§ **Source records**
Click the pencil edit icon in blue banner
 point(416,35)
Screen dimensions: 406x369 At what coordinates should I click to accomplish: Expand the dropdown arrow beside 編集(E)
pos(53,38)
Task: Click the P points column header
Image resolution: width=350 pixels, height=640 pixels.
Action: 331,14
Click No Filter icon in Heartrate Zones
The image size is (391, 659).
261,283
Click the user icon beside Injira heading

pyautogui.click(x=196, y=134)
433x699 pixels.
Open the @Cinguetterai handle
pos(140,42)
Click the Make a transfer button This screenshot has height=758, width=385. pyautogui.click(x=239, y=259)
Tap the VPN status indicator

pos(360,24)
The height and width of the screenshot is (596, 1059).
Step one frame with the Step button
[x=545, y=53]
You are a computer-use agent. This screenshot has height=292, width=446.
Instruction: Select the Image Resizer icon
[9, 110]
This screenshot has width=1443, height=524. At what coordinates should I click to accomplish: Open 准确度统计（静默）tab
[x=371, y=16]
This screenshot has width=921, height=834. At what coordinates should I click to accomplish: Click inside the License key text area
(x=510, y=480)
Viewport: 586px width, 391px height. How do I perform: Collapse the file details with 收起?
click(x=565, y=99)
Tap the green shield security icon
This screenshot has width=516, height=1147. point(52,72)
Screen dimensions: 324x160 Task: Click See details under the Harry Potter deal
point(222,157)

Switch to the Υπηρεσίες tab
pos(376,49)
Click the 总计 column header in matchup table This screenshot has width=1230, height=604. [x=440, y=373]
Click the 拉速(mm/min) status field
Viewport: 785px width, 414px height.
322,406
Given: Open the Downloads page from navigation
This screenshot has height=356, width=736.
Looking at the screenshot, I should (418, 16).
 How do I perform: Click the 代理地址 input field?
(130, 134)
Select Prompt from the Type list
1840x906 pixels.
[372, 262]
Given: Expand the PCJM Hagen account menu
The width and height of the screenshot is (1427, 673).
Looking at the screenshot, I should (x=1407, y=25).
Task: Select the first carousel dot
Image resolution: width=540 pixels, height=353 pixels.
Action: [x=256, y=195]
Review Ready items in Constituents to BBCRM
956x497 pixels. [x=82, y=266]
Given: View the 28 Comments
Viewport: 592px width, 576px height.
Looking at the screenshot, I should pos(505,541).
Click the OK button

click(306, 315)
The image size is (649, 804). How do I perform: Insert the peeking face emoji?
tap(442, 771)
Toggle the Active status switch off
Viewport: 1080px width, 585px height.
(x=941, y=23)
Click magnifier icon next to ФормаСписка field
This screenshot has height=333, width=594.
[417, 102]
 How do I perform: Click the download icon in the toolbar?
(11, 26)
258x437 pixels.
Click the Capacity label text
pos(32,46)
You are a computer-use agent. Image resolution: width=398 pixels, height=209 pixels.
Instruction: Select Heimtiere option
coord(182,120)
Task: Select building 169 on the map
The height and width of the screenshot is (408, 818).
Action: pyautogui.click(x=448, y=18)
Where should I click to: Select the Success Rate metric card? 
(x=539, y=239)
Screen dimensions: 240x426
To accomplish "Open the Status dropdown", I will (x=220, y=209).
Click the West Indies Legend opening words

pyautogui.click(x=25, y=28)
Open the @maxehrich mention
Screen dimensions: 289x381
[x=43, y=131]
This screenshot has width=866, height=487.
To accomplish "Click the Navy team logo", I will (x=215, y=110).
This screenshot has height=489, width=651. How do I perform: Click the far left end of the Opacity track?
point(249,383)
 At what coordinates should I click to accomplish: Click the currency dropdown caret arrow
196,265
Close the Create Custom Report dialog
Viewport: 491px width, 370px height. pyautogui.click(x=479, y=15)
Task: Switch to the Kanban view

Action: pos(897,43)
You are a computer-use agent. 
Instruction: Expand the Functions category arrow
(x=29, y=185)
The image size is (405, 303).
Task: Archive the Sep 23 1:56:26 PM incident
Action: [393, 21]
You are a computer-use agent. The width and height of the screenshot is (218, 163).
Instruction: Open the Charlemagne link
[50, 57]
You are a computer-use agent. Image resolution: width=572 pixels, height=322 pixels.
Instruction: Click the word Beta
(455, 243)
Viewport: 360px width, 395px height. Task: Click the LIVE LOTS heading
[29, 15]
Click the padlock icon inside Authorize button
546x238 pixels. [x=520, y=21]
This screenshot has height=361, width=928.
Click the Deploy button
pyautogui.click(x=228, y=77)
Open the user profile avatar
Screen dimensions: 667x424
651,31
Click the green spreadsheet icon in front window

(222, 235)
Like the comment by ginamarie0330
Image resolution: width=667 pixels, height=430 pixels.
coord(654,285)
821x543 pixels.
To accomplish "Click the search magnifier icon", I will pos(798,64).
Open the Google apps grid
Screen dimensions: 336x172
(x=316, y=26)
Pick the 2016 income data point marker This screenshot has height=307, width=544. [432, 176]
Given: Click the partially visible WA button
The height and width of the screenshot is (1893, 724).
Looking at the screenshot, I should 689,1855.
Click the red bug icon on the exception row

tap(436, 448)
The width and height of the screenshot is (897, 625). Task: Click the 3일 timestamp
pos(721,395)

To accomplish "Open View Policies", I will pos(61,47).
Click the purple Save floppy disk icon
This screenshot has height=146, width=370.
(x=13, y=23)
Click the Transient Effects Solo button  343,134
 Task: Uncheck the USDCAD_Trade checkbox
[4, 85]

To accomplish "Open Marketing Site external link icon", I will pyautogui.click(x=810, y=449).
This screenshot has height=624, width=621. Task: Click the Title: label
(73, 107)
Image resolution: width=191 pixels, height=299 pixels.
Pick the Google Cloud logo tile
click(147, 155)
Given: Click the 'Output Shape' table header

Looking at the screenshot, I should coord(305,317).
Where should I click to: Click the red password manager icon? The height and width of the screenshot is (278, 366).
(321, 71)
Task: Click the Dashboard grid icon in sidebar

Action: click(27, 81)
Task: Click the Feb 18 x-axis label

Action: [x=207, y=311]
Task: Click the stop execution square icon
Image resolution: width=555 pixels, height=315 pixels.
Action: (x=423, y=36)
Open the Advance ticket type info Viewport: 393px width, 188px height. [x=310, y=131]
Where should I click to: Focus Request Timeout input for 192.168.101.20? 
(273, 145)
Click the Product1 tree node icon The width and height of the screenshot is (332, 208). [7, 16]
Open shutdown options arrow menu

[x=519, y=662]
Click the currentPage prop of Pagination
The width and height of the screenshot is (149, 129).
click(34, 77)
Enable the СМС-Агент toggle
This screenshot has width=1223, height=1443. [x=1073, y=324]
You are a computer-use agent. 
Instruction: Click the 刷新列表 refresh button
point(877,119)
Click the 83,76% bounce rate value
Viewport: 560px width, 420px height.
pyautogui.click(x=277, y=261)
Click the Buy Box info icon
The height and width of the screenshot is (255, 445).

§ **PROBLEM TO WORK ON**
A faithful copy of all the records is required.

§ **TASK ANSWER**
Click the pencil edit icon in blue banner
 point(416,35)
Screen dimensions: 406x369 At what coordinates should I click to accomplish: Expand the dropdown arrow beside 編集(E)
pos(53,38)
Task: Click the P points column header
Image resolution: width=350 pixels, height=640 pixels.
Action: 331,14
Click No Filter icon in Heartrate Zones
The image size is (391, 659).
261,283
Click the user icon beside Injira heading

pyautogui.click(x=196, y=134)
433x699 pixels.
Open the @Cinguetterai handle
pos(140,42)
Click the Make a transfer button This screenshot has height=758, width=385. pyautogui.click(x=239, y=259)
Tap the VPN status indicator

pos(360,24)
The height and width of the screenshot is (596, 1059).
Step one frame with the Step button
[x=545, y=53]
You are a computer-use agent. This screenshot has height=292, width=446.
Instruction: Select the Image Resizer icon
[9, 110]
This screenshot has width=1443, height=524. At what coordinates should I click to accomplish: Open 准确度统计（静默）tab
[x=371, y=16]
This screenshot has width=921, height=834. At what coordinates should I click to accomplish: Click inside the License key text area
(x=510, y=480)
Viewport: 586px width, 391px height. How do I perform: Collapse the file details with 收起?
click(x=565, y=99)
Tap the green shield security icon
This screenshot has width=516, height=1147. point(52,72)
Screen dimensions: 324x160 Task: Click See details under the Harry Potter deal
point(222,157)

Switch to the Υπηρεσίες tab
pos(376,49)
Click the 总计 column header in matchup table This screenshot has width=1230, height=604. [x=440, y=373]
Click the 拉速(mm/min) status field
Viewport: 785px width, 414px height.
322,406
Given: Open the Downloads page from navigation
This screenshot has height=356, width=736.
Looking at the screenshot, I should (418, 16).
 How do I perform: Click the 代理地址 input field?
(130, 134)
Select Prompt from the Type list
1840x906 pixels.
[372, 262]
Given: Expand the PCJM Hagen account menu
The width and height of the screenshot is (1427, 673).
Looking at the screenshot, I should (x=1407, y=25).
Task: Select the first carousel dot
Image resolution: width=540 pixels, height=353 pixels.
Action: [x=256, y=195]
Review Ready items in Constituents to BBCRM
956x497 pixels. [x=82, y=266]
Given: View the 28 Comments
Viewport: 592px width, 576px height.
Looking at the screenshot, I should pos(505,541).
Click the OK button

click(306, 315)
The image size is (649, 804). How do I perform: Insert the peeking face emoji?
tap(442, 771)
Toggle the Active status switch off
Viewport: 1080px width, 585px height.
(x=941, y=23)
Click magnifier icon next to ФормаСписка field
This screenshot has height=333, width=594.
[417, 102]
 How do I perform: Click the download icon in the toolbar?
(11, 26)
258x437 pixels.
Click the Capacity label text
pos(32,46)
You are a computer-use agent. Image resolution: width=398 pixels, height=209 pixels.
Instruction: Select Heimtiere option
coord(182,120)
Task: Select building 169 on the map
The height and width of the screenshot is (408, 818).
Action: pyautogui.click(x=448, y=18)
Where should I click to: Select the Success Rate metric card? 
(x=539, y=239)
Screen dimensions: 240x426
To accomplish "Open the Status dropdown", I will (x=220, y=209).
Click the West Indies Legend opening words

pyautogui.click(x=25, y=28)
Open the @maxehrich mention
Screen dimensions: 289x381
[x=43, y=131]
This screenshot has width=866, height=487.
To accomplish "Click the Navy team logo", I will (x=215, y=110).
This screenshot has height=489, width=651. How do I perform: Click the far left end of the Opacity track?
point(249,383)
 At what coordinates should I click to accomplish: Click the currency dropdown caret arrow
196,265
Close the Create Custom Report dialog
Viewport: 491px width, 370px height. pyautogui.click(x=479, y=15)
Task: Switch to the Kanban view

Action: pos(897,43)
You are a computer-use agent. 
Instruction: Expand the Functions category arrow
(x=29, y=185)
The image size is (405, 303).
Task: Archive the Sep 23 1:56:26 PM incident
Action: [393, 21]
You are a computer-use agent. The width and height of the screenshot is (218, 163).
Instruction: Open the Charlemagne link
[50, 57]
You are a computer-use agent. Image resolution: width=572 pixels, height=322 pixels.
Instruction: Click the word Beta
(455, 243)
Viewport: 360px width, 395px height. Task: Click the LIVE LOTS heading
[29, 15]
Click the padlock icon inside Authorize button
546x238 pixels. [x=520, y=21]
This screenshot has height=361, width=928.
Click the Deploy button
pyautogui.click(x=228, y=77)
Open the user profile avatar
Screen dimensions: 667x424
651,31
Click the green spreadsheet icon in front window

(222, 235)
Like the comment by ginamarie0330
Image resolution: width=667 pixels, height=430 pixels.
coord(654,285)
821x543 pixels.
To accomplish "Click the search magnifier icon", I will pos(798,64).
Open the Google apps grid
Screen dimensions: 336x172
(x=316, y=26)
Pick the 2016 income data point marker This screenshot has height=307, width=544. [432, 176]
Given: Click the partially visible WA button
The height and width of the screenshot is (1893, 724).
Looking at the screenshot, I should 689,1855.
Click the red bug icon on the exception row

tap(436, 448)
The width and height of the screenshot is (897, 625). Task: Click the 3일 timestamp
pos(721,395)

To accomplish "Open View Policies", I will pos(61,47).
Click the purple Save floppy disk icon
This screenshot has height=146, width=370.
(x=13, y=23)
Click the Transient Effects Solo button  343,134
 Task: Uncheck the USDCAD_Trade checkbox
[4, 85]

To accomplish "Open Marketing Site external link icon", I will pyautogui.click(x=810, y=449).
This screenshot has height=624, width=621. Task: Click the Title: label
(73, 107)
Image resolution: width=191 pixels, height=299 pixels.
Pick the Google Cloud logo tile
click(147, 155)
Given: Click the 'Output Shape' table header

Looking at the screenshot, I should coord(305,317).
Where should I click to: Click the red password manager icon? The height and width of the screenshot is (278, 366).
(321, 71)
Task: Click the Dashboard grid icon in sidebar

Action: click(27, 81)
Task: Click the Feb 18 x-axis label

Action: [x=207, y=311]
Task: Click the stop execution square icon
Image resolution: width=555 pixels, height=315 pixels.
Action: (x=423, y=36)
Open the Advance ticket type info Viewport: 393px width, 188px height. [x=310, y=131]
Where should I click to: Focus Request Timeout input for 192.168.101.20? 
(273, 145)
Click the Product1 tree node icon The width and height of the screenshot is (332, 208). [7, 16]
Open shutdown options arrow menu

[x=519, y=662]
Click the currentPage prop of Pagination
The width and height of the screenshot is (149, 129).
click(34, 77)
Enable the СМС-Агент toggle
This screenshot has width=1223, height=1443. [x=1073, y=324]
You are a computer-use agent. 
Instruction: Click the 刷新列表 refresh button
point(877,119)
Click the 83,76% bounce rate value
Viewport: 560px width, 420px height.
pyautogui.click(x=277, y=261)
Click the Buy Box info icon
The height and width of the screenshot is (255, 445).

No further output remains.